[The problem]: When you find the line with "新規 (254, 60)" among the records below, reproduce it and each line after it exactly, ending with the line with "チームレベル (37, 655)".

□ □ □ □ □ □ □

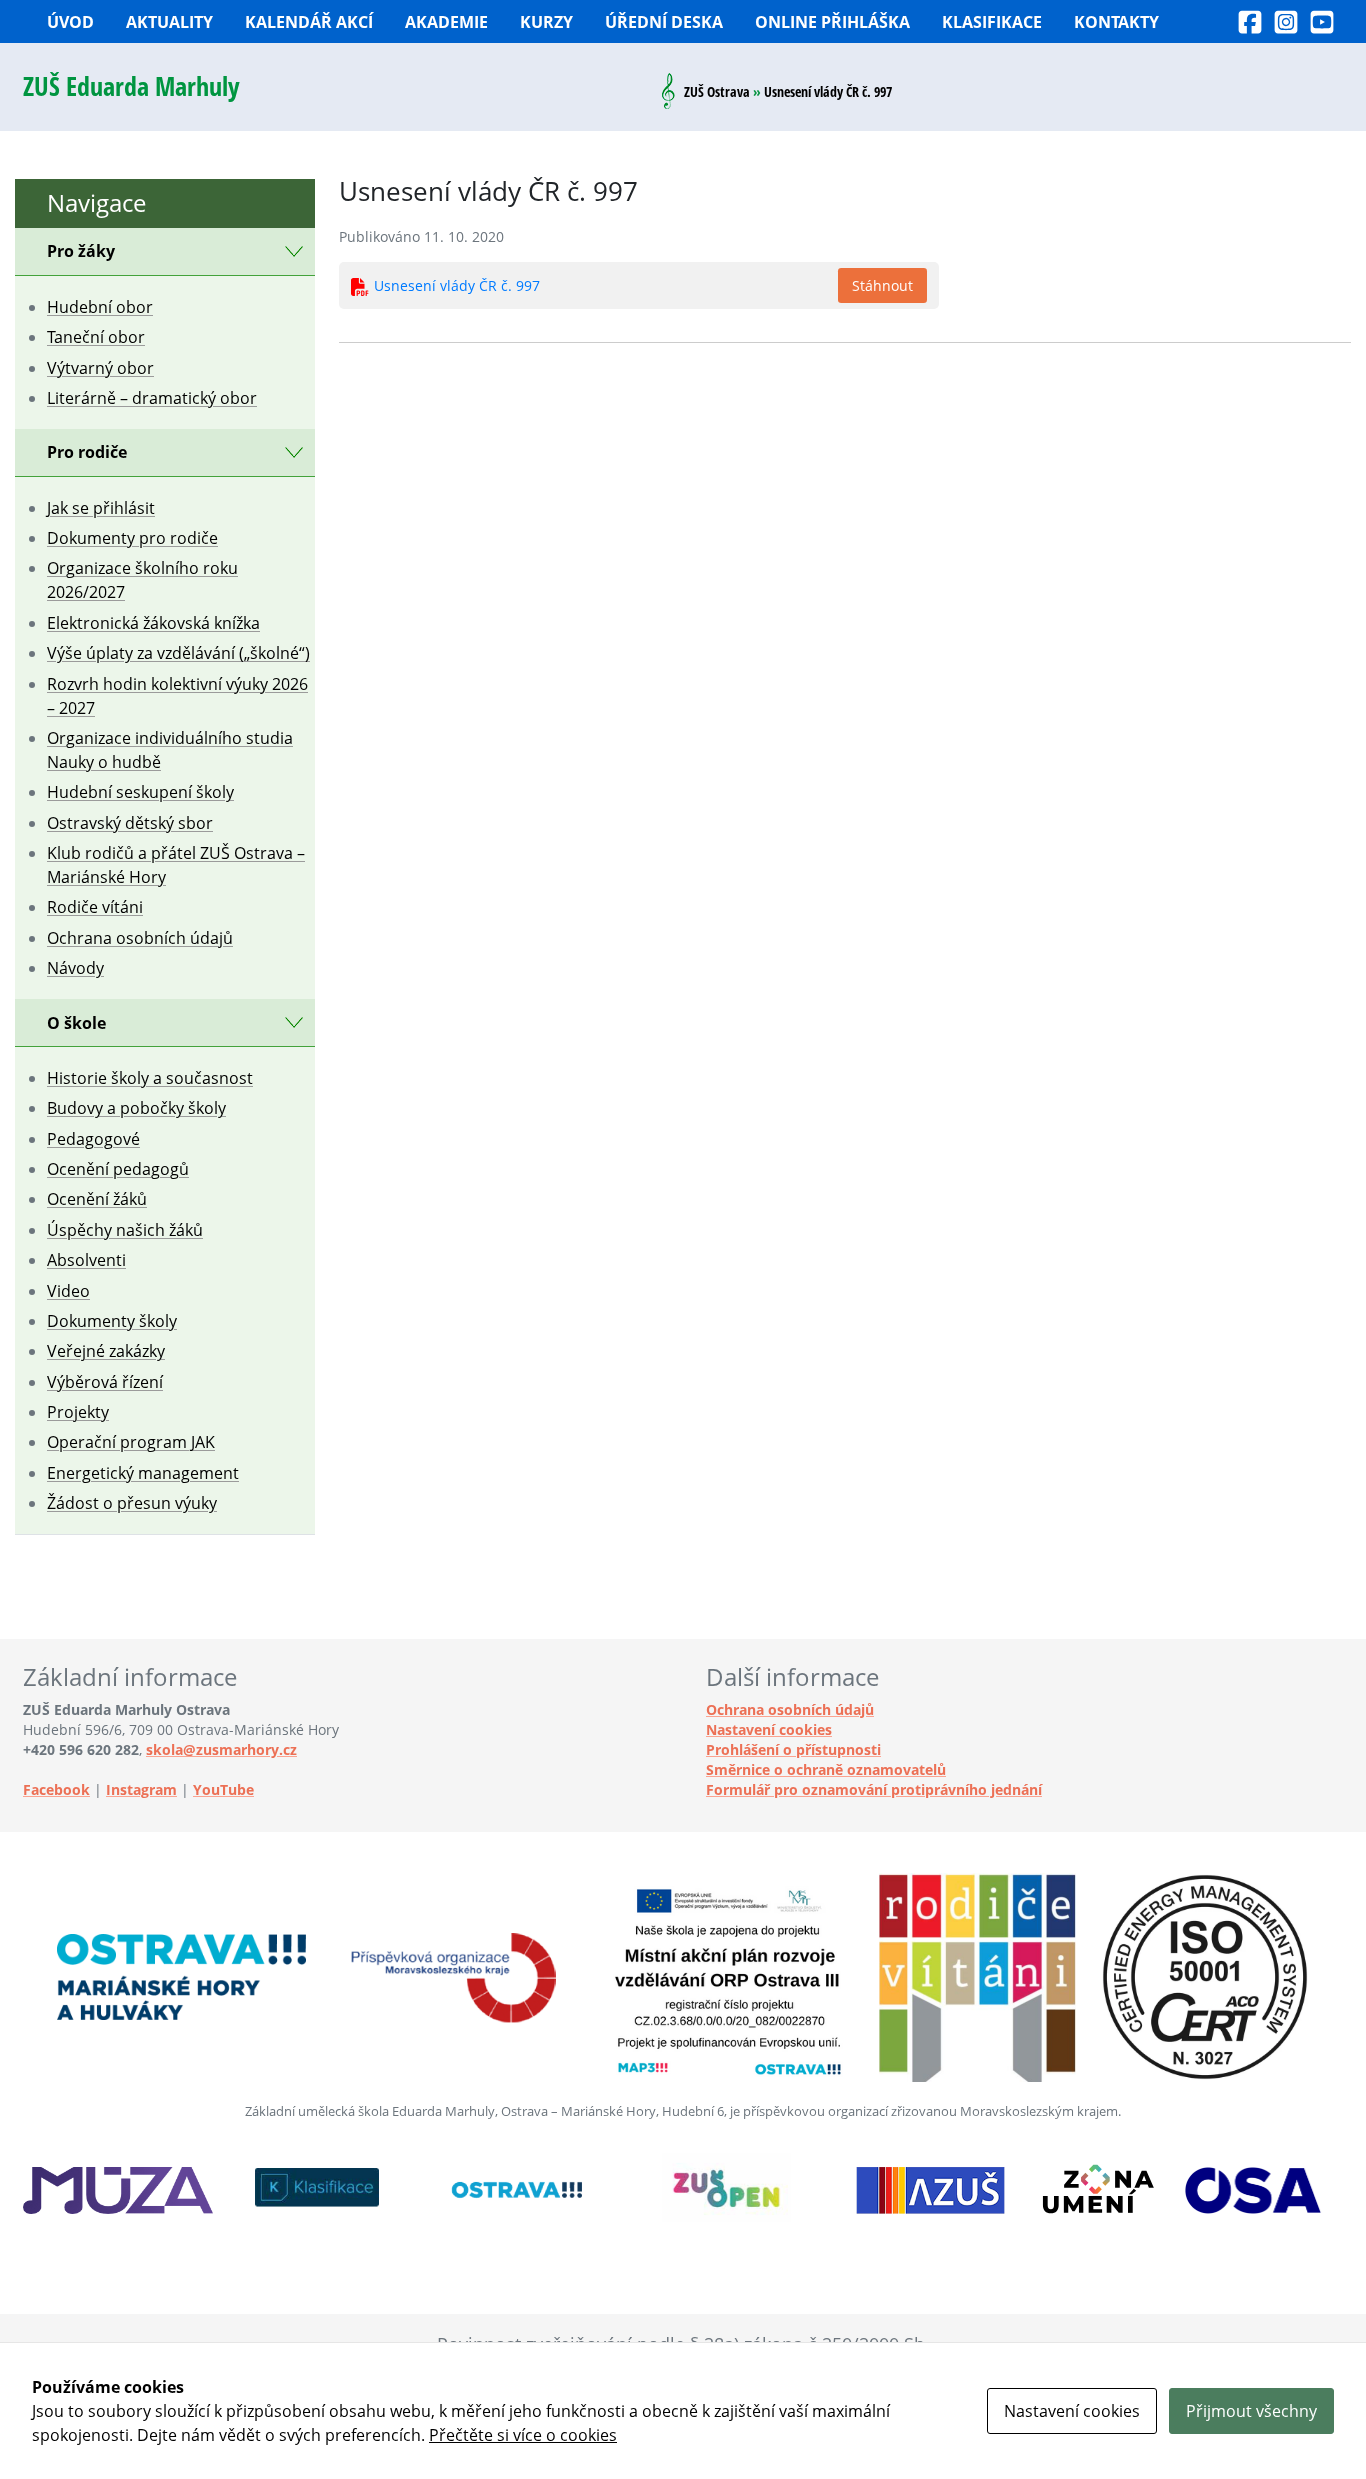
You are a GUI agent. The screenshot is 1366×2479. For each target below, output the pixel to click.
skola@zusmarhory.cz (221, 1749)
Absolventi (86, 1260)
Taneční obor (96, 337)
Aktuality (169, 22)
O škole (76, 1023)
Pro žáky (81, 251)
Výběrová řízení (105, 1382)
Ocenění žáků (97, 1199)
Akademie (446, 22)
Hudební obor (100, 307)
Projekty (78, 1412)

□ □ □ □ □ □ □

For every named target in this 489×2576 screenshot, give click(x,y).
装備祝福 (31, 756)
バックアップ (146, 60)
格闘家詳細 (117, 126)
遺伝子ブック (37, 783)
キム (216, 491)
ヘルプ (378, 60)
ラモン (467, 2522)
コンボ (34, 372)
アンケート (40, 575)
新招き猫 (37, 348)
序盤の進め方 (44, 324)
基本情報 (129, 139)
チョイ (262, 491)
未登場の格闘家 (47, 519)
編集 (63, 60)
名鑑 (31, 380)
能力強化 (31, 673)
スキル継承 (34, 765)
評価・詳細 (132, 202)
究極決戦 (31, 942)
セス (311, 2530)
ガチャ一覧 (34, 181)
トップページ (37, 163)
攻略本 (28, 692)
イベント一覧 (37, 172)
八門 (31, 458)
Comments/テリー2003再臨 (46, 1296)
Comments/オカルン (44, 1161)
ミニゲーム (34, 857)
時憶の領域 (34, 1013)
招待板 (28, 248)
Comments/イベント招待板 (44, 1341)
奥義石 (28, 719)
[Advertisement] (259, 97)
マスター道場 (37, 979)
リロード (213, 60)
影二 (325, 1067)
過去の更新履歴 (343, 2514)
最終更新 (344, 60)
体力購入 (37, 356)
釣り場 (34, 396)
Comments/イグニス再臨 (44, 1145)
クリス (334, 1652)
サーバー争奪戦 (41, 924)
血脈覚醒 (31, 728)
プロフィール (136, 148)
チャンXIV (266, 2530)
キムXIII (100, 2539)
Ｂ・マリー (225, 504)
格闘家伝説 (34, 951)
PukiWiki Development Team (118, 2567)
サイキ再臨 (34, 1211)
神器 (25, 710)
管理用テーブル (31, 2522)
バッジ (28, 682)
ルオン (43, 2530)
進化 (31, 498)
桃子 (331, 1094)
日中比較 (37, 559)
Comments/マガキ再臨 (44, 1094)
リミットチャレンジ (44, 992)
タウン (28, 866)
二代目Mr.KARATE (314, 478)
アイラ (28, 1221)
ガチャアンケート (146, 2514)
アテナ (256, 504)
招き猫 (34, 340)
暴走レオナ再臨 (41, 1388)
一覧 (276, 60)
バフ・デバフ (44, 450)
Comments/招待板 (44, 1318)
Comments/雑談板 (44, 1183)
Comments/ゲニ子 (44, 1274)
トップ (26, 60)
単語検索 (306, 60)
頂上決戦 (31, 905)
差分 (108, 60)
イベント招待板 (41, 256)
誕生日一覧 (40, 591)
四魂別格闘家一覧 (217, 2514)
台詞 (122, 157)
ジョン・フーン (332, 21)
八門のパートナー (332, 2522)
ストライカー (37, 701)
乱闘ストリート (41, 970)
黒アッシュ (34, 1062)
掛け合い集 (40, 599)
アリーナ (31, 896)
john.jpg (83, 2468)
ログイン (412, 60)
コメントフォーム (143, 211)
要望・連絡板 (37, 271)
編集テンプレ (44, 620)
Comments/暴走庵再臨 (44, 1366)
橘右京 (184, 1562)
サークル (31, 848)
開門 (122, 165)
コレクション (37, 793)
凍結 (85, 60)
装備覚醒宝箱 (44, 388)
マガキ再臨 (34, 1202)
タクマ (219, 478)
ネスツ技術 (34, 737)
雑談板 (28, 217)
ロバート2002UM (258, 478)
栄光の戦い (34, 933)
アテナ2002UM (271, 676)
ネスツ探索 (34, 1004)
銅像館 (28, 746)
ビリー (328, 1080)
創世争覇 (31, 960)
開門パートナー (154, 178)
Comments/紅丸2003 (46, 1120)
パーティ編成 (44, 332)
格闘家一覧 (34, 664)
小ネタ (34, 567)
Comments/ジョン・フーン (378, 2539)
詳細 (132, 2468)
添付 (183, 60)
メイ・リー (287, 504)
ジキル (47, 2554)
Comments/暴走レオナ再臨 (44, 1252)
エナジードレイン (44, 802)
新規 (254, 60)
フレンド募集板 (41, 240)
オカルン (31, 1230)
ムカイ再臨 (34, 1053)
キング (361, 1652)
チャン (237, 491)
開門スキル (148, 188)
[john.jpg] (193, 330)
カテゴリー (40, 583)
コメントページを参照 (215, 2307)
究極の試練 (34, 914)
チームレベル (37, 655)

□ □ □ □ □ □ □

[Solution for this task]:
新規 (254, 60)
フレンド募集板 (41, 240)
オカルン (31, 1230)
ムカイ再臨 (34, 1053)
キング (361, 1652)
チャン (237, 491)
開門スキル (148, 188)
[john.jpg] (193, 330)
カテゴリー (40, 583)
コメントページを参照 (215, 2307)
究極の試練 (34, 914)
チームレベル (37, 655)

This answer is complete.